Evaluation metrics push image generators toward brighter, exaggerated colors; a new 1.3M‑image benchmark, a learned color‑fidelity metric, and a training‑free refinement method restore authentic color and let developers improve photorealism without costly retraining.

Too Vivid to Be Real? Benchmarking and Calibrating Generative Color Fidelity

Zhengyao Fang, Zexi Jia, Yijia Zhong, Pengcheng Luo, Jinchao Zhang, Guangming Lu, Jun Yu, Wenjie Pei · March 11, 2026

arxiv descriptive n/a evidence 7/10 relevance Source PDF

The paper shows that existing evaluators bias T2I models toward over-vivid colors, and introduces a 1.3M+ image benchmark (CFD), a learned Color Fidelity Metric (CFM) that localizes color errors, and a training-free Color Fidelity Refinement (CFR) that uses CFM to produce more photorealistic colors at inference time.

Recent advances in text-to-image (T2I) generation have greatly improved visual quality, yet producing images that appear visually authentic to real-world photography remains challenging. This is partly due to biases in existing evaluation paradigms: human ratings and preference-trained metrics often favor visually vivid images with exaggerated saturation and contrast, which make generations often too vivid to be real even when prompted for realistic-style images. To address this issue, we present Color Fidelity Dataset (CFD) and Color Fidelity Metric (CFM) for objective evaluation of color fidelity in realistic-style generations. CFD contains over 1.3M real and synthetic images with ordered levels of color realism, while CFM employs a multimodal encoder to learn perceptual color fidelity. In addition, we propose a training-free Color Fidelity Refinement (CFR) that adaptively modulates spatial-temporal guidance scale in generation, thereby enhancing color authenticity. Together, CFD supports CFM for assessment, whose learned attention further guides CFR to refine T2I fidelity, forming a progressive framework for assessing and improving color fidelity in realistic-style T2I generation. The dataset and code are available at https://github.com/ZhengyaoFang/CFM.

Summary

Main Finding

The authors identify a systematic bias in current T2I evaluation: human ratings and preference-trained metrics reward visually vivid but exaggerated color/contrast, which makes outputs less photorealistic when realism is the goal. They introduce the Color Fidelity Dataset (CFD) and Color Fidelity Metric (CFM) to measure color realism objectively, and a training-free Color Fidelity Refinement (CFR) procedure that uses CFM’s learned attention to adaptively modulate spatial-temporal guidance during generation, improving perceived color authenticity in realistic-style T2I outputs.

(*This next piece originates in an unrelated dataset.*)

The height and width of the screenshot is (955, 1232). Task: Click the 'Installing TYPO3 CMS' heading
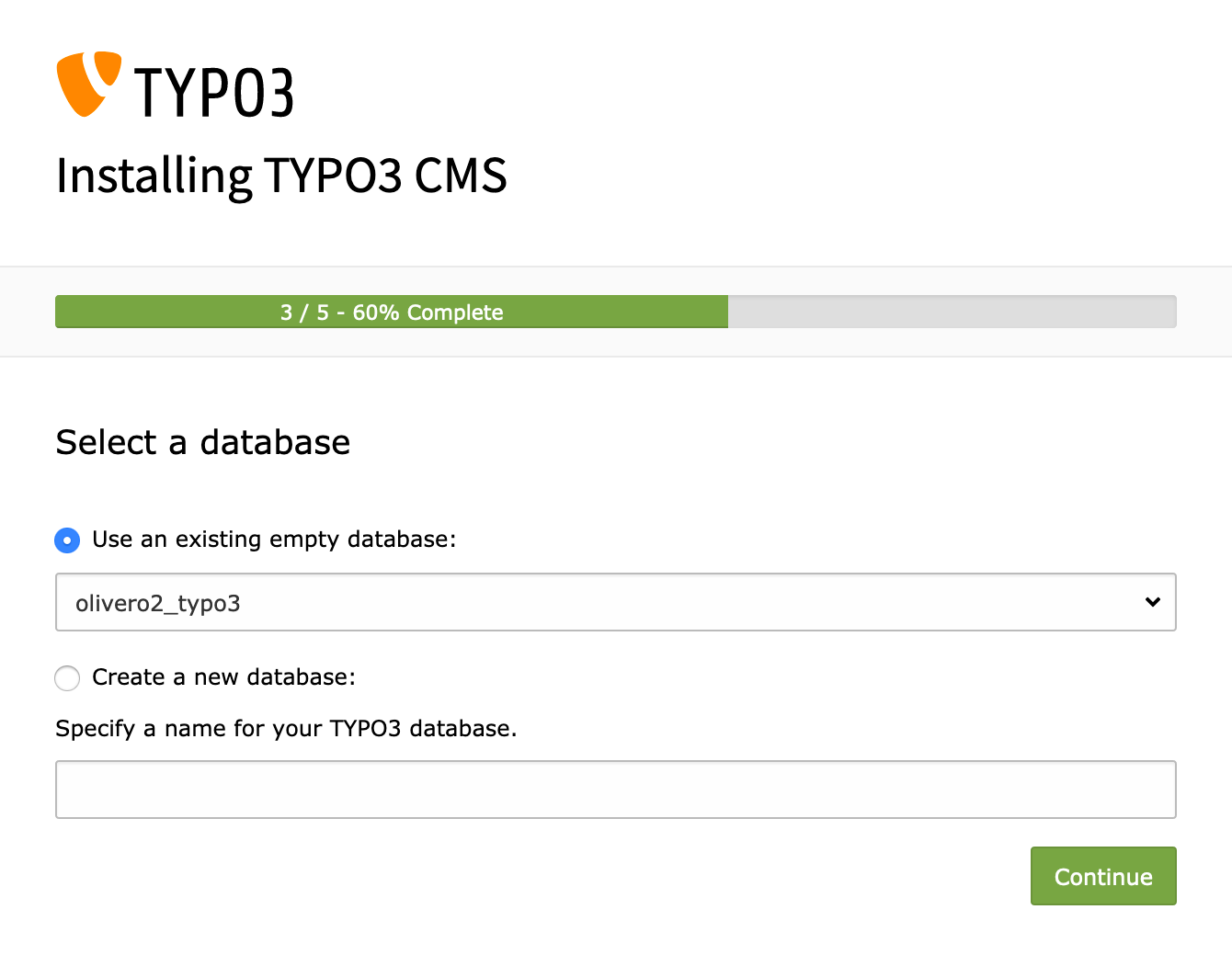pos(281,176)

Repository: https://github.com/ZhengyaoFang/CFM

Key Points

Problem: Existing evaluators favor vividness (high saturation/contrast), producing images that look “too vivid” to be real when realism is requested.
CFD: A large-scale dataset (over 1.3M images) containing both real and synthetic images organized with ordered levels of color realism to support objective evaluation.
CFM: A multimodal encoder-based metric trained to capture human perceptual notions of color fidelity, producing an attention map that identifies where color fidelity errors occur.
CFR: A training-free refinement method that uses CFM attention to adaptively adjust spatial-temporal guidance scales during the generation process, improving color authenticity without retraining the base T2I model.
Pipeline: CFD trains/validates CFM; CFM scores and localizes color fidelity issues; CFR uses that localization to refine generations — a closed loop for assessing and improving color fidelity.
Availability: Dataset and code are publicly released.

Data & Methods

Dataset (CFD)
- Size: >1.3 million images.
- Content: Mixture of real photographs and synthetic T2I outputs with annotated/ordered levels of color realism (supports relative judgments of fidelity).
- Purpose: Provide ground-truth signal for color realism distinct from general image quality or “vividness.”
Metric (CFM)
- Architecture: Multimodal encoder (likely similar in spirit to image-text encoders) trained to predict perceptual color fidelity; produces both scalar fidelity scores and spatial attention maps.
- Training signal: Uses CFD’s ordered realism labels to learn human-consistent judgments of color authenticity.
Refinement (CFR)
- Approach: Training-free; during generation it adaptively modulates spatial-temporal guidance scale (i.e., scales that control conditioning strength across space and time/denoising steps).
- Guidance: Modulation is driven by CFM’s attention — locations flagged as low color fidelity receive adjusted guidance to steer generation toward more authentic color.
- Benefit: Improves color authenticity without re-training the T2I model, reducing compute and development cost.
Evaluation: Empirical results show improved alignment with color realism judgments compared to preference-trained metrics and human ratings that favor vividness (paper reports qualitative and quantitative gains; see repo/paper for numbers).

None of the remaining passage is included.